Эта тварь неизвестной природы - Сергей Жарковский
Шрифт:
Интервал:
Снова открылась и снова хлопнула дверца. С полуоборота завёлся мотор.
– Вадим, садись, поехали, – сказал хмурый голос Весёлаго.
Фенимор мощно фыркнул в асфальт, разогнав перед лицом пыль, и захохотал. Давясь, он поднялся, залез в машину. Весёлой тут же громыхнул скоростями и тронул назад, разворачиваясь.
Ни один из них и мельком не глянул в сторону только что форсированной «неумолимой» системы.

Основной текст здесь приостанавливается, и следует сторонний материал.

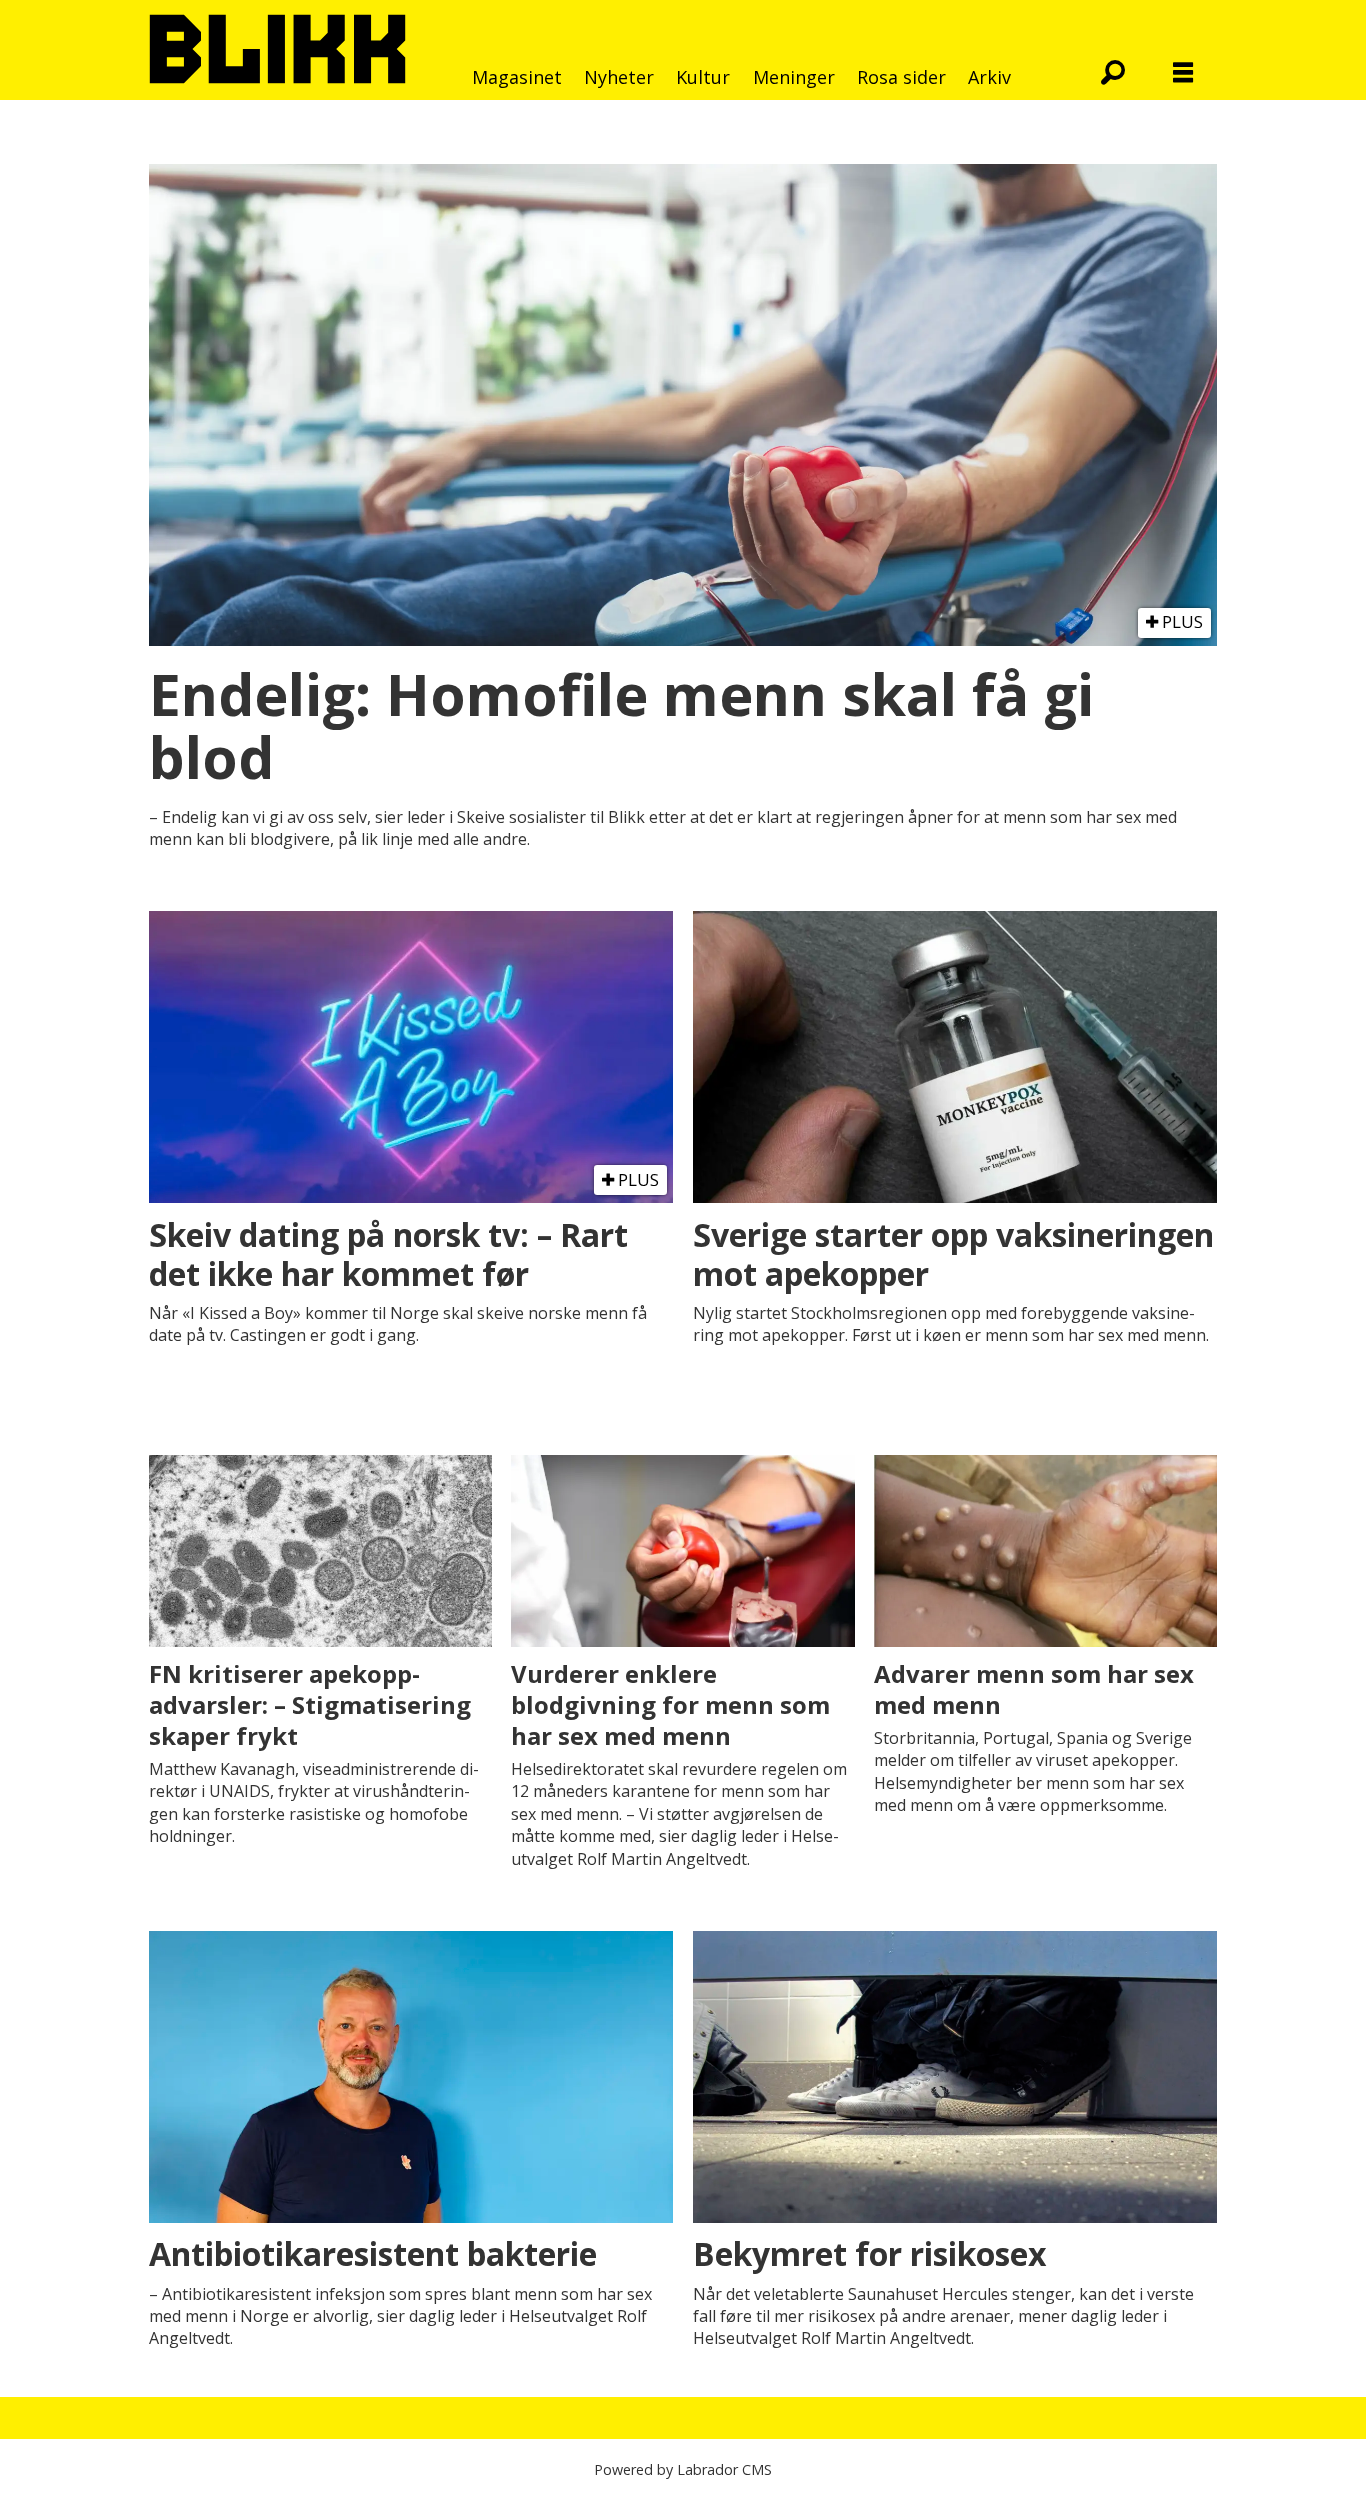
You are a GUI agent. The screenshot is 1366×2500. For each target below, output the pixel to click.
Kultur (703, 77)
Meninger (794, 77)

Через десять минут, у «королёвской эстакады» ещё раз пересекли ту же одноколейку, и сразу же с ней синхронно повернули налево, в степь, в глубь полигона, в центр Зоны. Эту дорогу – бетонку-двухрядку – Фенимор знал, как облупленную. Если прикинуть, за два года службы, он проезжал её почти из конца в конец – три четверти её как минимум – раз тридцать-сорок, а все напрострел девяносто кило от «Житкура-9» до «Десятки» – ещё раз пятнадцать. Кроме того, безусловно памятен был его единственный пеший поход по ней – первый выход в Зону, с Башкалой и Николаичем. (Возвращался он уже через степь, с той стороны железнодорожной насыпи, и к «Машине времени» потом они с Николаичем ходили только с той стороны, бетонку даже не видя.)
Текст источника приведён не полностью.